Vault - Use this sample project to deploy Vault-1.2.

If you fork Vault under your Git account, you will see the following appz.yml in the root of your project.

appz.yaml

app:
    name: Vault
    code: VAULT
    notify: appzdev@cloudbourne.co

build:
    version: 0.4
    env: DEV
    build_file: none
    output_files: output/*.zip
    image_template: vault-1.2

deploy:
    context: alpha/DEV
    type: statefulset
    replicas: 1
    port:
    - 80
    - 8200

volumes:
  - claim: vault-home
    mount: /appz/home
    name: home
    size: 5Gi
  - claim: vault-data
    mount: /appz/data
    name: data
    size: 5Gi

properties:
    revision: 24
    ENABLE_AUTO_PASSWORD: True

After forking the Vault application, add app and acl records of vault application in the AppZ Dashboard. After adding app and acl records, you should add the Webhook. You can get the webhook in the Output section of the Cloud Formation, at the end of AppZ Cluster creation. Follow the instructions here:how to add webhook. Make sure the content type is application/json.

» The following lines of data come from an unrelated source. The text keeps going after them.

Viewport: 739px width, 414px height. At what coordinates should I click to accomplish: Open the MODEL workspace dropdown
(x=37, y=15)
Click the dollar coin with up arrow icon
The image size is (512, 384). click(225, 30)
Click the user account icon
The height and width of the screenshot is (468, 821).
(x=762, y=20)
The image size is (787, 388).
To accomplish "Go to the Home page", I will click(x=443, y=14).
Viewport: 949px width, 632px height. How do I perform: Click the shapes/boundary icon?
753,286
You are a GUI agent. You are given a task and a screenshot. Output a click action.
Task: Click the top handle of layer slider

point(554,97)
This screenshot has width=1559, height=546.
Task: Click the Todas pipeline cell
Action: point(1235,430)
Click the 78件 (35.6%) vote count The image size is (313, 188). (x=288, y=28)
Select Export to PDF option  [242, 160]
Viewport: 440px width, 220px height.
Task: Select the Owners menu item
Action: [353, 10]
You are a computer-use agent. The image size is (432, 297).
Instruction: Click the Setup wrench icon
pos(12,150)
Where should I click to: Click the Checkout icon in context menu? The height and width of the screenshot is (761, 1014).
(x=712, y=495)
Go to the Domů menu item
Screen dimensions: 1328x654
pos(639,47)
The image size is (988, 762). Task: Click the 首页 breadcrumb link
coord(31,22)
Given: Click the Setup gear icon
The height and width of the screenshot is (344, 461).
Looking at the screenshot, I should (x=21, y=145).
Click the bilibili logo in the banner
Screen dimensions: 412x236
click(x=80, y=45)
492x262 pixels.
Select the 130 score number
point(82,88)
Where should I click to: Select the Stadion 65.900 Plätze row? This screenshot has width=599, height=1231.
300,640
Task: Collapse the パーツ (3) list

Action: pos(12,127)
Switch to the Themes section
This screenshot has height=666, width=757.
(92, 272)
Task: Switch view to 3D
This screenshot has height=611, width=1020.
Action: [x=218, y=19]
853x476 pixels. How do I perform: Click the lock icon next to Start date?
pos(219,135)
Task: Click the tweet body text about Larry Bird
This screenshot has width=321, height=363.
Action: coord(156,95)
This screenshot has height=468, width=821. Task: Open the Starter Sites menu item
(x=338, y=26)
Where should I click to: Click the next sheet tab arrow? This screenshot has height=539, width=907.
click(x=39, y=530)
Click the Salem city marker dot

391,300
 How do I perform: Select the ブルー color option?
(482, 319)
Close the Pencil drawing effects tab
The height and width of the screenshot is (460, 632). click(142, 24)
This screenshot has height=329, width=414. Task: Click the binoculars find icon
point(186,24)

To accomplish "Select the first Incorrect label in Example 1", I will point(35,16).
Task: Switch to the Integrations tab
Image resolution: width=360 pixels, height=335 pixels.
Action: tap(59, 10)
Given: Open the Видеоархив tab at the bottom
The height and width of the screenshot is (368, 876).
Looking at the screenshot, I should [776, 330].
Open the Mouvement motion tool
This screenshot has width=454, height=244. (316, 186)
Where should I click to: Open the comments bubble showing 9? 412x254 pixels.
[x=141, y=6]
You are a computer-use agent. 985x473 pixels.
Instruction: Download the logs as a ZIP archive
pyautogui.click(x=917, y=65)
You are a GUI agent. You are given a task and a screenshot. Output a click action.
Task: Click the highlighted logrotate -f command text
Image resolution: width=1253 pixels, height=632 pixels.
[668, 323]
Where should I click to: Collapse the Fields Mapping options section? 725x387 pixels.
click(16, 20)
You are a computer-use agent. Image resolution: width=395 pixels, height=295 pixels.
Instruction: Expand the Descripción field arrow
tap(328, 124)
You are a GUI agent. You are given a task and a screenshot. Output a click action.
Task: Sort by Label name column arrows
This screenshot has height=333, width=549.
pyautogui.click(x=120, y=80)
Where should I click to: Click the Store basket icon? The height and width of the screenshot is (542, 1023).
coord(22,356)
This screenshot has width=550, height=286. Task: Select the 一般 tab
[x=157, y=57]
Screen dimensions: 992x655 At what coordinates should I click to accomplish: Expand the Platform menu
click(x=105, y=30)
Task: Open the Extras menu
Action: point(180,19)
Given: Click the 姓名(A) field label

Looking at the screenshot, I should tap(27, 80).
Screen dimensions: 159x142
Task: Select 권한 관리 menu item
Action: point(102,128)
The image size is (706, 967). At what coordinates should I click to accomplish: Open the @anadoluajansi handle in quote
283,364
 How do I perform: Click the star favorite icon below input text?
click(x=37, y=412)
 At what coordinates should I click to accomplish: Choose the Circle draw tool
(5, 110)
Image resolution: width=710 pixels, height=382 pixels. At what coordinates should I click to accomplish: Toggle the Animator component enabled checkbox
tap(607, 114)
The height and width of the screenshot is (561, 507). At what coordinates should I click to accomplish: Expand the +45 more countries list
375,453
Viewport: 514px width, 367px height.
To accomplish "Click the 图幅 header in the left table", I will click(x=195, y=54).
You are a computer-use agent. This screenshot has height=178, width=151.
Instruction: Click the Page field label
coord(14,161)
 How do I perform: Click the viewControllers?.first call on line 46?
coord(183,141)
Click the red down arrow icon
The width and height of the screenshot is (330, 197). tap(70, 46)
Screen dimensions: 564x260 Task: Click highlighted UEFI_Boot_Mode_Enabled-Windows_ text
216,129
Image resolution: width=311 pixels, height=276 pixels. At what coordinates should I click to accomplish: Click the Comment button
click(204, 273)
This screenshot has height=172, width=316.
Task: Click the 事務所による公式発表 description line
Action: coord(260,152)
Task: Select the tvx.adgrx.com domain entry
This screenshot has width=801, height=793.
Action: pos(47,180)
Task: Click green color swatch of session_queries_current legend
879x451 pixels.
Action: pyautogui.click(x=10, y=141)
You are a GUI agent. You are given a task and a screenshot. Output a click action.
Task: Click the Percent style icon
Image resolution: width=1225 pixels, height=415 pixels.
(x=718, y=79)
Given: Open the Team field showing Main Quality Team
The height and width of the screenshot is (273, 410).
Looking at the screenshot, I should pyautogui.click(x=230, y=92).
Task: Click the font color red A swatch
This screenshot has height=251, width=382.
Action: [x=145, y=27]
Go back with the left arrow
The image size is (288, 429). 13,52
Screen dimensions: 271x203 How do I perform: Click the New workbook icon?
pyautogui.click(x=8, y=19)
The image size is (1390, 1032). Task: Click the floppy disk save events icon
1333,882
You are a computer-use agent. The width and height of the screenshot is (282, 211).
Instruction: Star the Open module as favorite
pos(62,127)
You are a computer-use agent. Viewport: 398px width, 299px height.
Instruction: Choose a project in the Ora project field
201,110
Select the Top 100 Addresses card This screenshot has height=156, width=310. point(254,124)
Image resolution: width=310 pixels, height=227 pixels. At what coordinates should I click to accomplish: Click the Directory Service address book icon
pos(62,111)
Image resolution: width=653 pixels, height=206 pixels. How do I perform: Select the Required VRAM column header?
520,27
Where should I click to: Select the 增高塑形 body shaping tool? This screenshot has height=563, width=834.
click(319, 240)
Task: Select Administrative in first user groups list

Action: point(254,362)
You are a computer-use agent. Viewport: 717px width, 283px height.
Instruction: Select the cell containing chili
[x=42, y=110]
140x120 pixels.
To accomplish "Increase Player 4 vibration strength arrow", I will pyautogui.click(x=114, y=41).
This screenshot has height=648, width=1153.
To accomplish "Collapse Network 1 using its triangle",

Once Webhook is added, you should customize the following in appz.yaml file and Commit the changes.

  1. "notify" under app section.

  2. change notify email to your email.

  3. "context" under deploy section.

  4. Replace alpha with your GitID.

Properties

  • ENABLE_AUTO_PASSWORD - To get the auto generated passwords, give this option as True

Volumes

It is stateful deployment and volumes are created for /appz/home and /appz/data as per volumes: section in appz.yml

Standard AppZ Volumes is also enabled.